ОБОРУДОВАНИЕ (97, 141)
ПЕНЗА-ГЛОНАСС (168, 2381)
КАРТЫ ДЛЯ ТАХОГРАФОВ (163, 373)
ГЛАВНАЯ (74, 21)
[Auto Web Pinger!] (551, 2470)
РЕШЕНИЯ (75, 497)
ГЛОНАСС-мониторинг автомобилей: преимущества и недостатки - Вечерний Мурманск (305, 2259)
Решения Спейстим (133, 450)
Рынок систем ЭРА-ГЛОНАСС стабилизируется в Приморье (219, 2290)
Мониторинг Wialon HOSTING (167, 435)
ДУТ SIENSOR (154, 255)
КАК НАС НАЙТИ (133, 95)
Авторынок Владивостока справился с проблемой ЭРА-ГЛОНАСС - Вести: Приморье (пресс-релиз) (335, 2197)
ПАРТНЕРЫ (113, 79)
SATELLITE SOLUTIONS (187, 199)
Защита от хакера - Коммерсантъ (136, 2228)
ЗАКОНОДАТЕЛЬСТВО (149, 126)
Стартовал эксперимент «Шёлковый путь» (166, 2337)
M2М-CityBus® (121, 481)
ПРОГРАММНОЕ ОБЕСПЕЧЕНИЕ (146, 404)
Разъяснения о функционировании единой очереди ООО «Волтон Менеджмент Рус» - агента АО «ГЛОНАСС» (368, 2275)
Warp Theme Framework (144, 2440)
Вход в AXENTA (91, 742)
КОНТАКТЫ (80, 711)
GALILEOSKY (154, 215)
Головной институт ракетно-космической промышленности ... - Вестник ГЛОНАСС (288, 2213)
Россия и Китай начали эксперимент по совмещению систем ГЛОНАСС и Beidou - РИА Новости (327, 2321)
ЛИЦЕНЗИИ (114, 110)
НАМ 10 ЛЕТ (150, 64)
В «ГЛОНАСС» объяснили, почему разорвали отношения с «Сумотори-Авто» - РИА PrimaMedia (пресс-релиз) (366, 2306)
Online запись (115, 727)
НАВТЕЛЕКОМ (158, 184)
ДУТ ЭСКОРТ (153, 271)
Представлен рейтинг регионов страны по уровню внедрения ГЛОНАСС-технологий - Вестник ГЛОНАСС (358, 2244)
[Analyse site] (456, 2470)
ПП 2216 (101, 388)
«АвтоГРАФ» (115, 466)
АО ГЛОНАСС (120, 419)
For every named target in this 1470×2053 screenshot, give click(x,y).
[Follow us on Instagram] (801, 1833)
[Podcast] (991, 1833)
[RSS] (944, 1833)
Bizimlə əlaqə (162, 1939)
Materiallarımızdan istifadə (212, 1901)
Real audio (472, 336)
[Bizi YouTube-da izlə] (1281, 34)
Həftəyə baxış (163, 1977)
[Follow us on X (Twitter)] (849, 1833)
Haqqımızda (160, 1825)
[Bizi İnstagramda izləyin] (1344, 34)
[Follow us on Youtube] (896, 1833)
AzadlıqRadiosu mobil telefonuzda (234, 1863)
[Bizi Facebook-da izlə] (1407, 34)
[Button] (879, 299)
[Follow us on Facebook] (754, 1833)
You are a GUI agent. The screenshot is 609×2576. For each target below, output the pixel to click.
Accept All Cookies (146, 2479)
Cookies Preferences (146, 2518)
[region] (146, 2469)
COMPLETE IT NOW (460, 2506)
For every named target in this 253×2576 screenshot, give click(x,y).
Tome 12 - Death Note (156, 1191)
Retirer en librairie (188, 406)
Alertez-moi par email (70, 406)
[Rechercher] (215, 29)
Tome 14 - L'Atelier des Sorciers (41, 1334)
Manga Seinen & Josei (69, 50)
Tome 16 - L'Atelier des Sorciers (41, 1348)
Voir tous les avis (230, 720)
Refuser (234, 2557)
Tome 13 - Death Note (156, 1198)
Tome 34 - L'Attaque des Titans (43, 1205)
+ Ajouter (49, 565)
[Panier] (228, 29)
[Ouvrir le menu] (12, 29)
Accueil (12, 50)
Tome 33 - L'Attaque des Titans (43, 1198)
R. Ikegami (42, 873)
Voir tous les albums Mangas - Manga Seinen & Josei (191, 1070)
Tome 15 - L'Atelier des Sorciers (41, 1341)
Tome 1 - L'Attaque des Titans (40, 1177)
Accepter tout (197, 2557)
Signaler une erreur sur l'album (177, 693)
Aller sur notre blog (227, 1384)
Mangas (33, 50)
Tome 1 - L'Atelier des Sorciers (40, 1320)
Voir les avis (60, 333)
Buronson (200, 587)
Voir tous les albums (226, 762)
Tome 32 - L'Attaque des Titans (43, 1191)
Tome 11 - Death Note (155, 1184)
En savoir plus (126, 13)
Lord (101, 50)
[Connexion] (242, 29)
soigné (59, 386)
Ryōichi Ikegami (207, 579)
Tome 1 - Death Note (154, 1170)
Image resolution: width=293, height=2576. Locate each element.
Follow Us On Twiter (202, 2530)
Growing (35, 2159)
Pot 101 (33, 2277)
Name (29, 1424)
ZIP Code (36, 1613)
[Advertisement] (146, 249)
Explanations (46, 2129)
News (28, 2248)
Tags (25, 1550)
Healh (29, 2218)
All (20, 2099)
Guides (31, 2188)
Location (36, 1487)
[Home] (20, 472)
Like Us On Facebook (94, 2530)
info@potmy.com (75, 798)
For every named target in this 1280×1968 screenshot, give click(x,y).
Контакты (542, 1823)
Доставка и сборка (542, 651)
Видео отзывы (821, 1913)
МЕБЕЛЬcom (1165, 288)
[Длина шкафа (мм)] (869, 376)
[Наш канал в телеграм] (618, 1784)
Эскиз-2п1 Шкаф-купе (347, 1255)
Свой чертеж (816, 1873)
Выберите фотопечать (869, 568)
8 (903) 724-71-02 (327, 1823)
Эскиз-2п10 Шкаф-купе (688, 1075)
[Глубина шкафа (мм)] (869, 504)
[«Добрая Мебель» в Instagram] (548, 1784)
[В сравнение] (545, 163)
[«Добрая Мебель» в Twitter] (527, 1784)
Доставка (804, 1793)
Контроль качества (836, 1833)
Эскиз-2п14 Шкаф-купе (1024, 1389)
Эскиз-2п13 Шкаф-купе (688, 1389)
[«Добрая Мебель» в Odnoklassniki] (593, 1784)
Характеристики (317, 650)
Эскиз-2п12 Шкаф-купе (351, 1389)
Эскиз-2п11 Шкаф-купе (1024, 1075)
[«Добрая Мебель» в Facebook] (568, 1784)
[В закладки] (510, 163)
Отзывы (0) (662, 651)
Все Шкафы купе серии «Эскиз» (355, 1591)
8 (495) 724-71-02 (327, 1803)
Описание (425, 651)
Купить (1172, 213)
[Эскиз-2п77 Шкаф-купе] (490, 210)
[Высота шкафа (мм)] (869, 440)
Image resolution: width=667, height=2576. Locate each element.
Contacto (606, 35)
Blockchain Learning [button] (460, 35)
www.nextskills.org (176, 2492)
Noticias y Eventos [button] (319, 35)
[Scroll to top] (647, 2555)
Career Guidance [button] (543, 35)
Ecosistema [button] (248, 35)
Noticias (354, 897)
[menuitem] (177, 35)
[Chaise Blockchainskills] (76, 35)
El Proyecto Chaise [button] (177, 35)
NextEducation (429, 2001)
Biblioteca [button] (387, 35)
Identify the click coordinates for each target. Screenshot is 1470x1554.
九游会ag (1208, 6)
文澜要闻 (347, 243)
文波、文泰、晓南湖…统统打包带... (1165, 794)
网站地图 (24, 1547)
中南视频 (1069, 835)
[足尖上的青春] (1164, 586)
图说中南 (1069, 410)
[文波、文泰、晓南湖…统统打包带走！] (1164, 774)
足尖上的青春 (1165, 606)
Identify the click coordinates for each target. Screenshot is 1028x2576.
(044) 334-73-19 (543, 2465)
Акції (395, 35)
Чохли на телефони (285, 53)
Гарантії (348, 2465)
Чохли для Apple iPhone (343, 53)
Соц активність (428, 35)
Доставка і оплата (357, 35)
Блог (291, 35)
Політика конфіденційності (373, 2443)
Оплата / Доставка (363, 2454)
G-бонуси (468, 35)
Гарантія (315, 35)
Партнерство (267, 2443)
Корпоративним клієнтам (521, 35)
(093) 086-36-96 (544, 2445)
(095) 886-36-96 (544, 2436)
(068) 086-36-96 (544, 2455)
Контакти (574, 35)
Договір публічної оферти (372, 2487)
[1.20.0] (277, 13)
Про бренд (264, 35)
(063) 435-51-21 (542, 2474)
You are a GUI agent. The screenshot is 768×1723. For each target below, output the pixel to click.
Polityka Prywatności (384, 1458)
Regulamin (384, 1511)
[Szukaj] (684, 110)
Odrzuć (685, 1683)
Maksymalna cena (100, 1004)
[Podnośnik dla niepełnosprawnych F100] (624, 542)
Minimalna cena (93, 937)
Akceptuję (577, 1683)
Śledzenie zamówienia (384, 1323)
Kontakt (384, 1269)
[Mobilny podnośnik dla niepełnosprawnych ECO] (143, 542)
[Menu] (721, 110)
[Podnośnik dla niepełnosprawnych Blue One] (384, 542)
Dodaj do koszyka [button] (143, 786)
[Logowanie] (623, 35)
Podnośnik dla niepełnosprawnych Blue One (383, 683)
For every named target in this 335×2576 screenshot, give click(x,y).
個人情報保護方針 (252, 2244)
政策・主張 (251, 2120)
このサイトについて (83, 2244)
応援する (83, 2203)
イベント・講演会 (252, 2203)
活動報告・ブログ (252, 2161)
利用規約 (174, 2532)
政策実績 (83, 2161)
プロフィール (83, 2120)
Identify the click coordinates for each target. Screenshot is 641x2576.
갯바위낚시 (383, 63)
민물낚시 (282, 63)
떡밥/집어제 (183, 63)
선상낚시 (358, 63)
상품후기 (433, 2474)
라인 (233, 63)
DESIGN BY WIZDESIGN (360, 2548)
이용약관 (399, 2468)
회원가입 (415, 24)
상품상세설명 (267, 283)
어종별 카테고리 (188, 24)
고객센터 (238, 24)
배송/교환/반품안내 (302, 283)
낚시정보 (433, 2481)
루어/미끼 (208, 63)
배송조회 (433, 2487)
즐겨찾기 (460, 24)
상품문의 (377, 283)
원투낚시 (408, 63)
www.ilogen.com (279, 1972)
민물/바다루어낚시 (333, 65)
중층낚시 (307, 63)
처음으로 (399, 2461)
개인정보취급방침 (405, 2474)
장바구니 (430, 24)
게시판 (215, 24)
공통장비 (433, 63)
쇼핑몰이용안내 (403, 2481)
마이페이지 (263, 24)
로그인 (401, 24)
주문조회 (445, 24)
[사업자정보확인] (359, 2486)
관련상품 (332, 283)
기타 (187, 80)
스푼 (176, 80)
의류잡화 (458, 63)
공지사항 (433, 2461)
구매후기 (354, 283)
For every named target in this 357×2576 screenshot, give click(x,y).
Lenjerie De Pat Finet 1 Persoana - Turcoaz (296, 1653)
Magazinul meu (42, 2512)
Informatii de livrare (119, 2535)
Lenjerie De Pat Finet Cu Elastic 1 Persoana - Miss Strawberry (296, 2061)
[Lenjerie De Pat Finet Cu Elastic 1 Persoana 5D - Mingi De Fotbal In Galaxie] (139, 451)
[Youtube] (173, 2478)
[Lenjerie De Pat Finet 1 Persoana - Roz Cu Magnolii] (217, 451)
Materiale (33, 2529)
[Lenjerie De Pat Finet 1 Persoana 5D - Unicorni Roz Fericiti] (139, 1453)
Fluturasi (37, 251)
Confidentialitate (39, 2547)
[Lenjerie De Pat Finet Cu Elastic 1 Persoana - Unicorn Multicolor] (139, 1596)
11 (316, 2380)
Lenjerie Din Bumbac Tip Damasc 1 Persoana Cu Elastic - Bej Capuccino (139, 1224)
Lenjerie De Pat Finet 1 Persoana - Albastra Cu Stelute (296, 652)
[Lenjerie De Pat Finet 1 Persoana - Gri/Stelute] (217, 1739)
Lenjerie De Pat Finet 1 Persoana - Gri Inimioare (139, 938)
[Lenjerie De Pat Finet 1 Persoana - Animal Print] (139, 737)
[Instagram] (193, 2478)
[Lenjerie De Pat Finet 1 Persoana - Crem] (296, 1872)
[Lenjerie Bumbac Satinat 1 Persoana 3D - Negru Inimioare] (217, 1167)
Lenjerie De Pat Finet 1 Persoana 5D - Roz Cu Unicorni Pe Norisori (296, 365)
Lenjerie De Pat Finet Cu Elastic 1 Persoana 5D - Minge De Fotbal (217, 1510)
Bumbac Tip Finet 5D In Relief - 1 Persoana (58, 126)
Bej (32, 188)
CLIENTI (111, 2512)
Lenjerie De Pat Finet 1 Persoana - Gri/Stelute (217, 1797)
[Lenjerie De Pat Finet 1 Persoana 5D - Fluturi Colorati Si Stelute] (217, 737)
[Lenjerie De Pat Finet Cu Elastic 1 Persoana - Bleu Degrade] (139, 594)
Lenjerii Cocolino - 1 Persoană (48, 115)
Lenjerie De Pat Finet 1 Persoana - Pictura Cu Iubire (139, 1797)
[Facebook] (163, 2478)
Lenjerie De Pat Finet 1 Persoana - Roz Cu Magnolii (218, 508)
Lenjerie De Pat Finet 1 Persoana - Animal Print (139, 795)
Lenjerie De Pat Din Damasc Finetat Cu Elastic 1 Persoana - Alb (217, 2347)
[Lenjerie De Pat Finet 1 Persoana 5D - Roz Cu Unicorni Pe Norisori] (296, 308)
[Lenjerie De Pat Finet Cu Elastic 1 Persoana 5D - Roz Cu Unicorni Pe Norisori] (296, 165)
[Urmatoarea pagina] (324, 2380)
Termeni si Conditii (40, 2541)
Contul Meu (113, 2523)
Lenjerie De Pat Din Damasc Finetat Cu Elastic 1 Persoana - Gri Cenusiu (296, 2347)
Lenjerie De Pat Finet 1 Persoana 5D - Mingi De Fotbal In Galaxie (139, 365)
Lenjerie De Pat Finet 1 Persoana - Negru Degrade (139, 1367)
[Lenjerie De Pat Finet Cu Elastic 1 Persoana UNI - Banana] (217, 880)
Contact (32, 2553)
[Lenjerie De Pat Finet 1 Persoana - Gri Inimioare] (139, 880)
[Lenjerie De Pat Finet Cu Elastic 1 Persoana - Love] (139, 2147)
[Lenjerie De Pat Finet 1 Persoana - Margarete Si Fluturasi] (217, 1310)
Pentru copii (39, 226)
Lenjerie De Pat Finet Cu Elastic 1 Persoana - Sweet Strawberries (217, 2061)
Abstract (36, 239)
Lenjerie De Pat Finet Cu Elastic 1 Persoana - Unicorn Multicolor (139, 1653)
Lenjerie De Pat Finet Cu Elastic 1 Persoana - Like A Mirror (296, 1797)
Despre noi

**YOUR ASSIGNMENT**
Once you have identified the lines above that contain "albums", copy each of them.

**ANSWER FOR THE TASK**
Voir tous les albums Mangas - Manga Seinen & Josei (191, 1070)
Voir tous les albums (226, 762)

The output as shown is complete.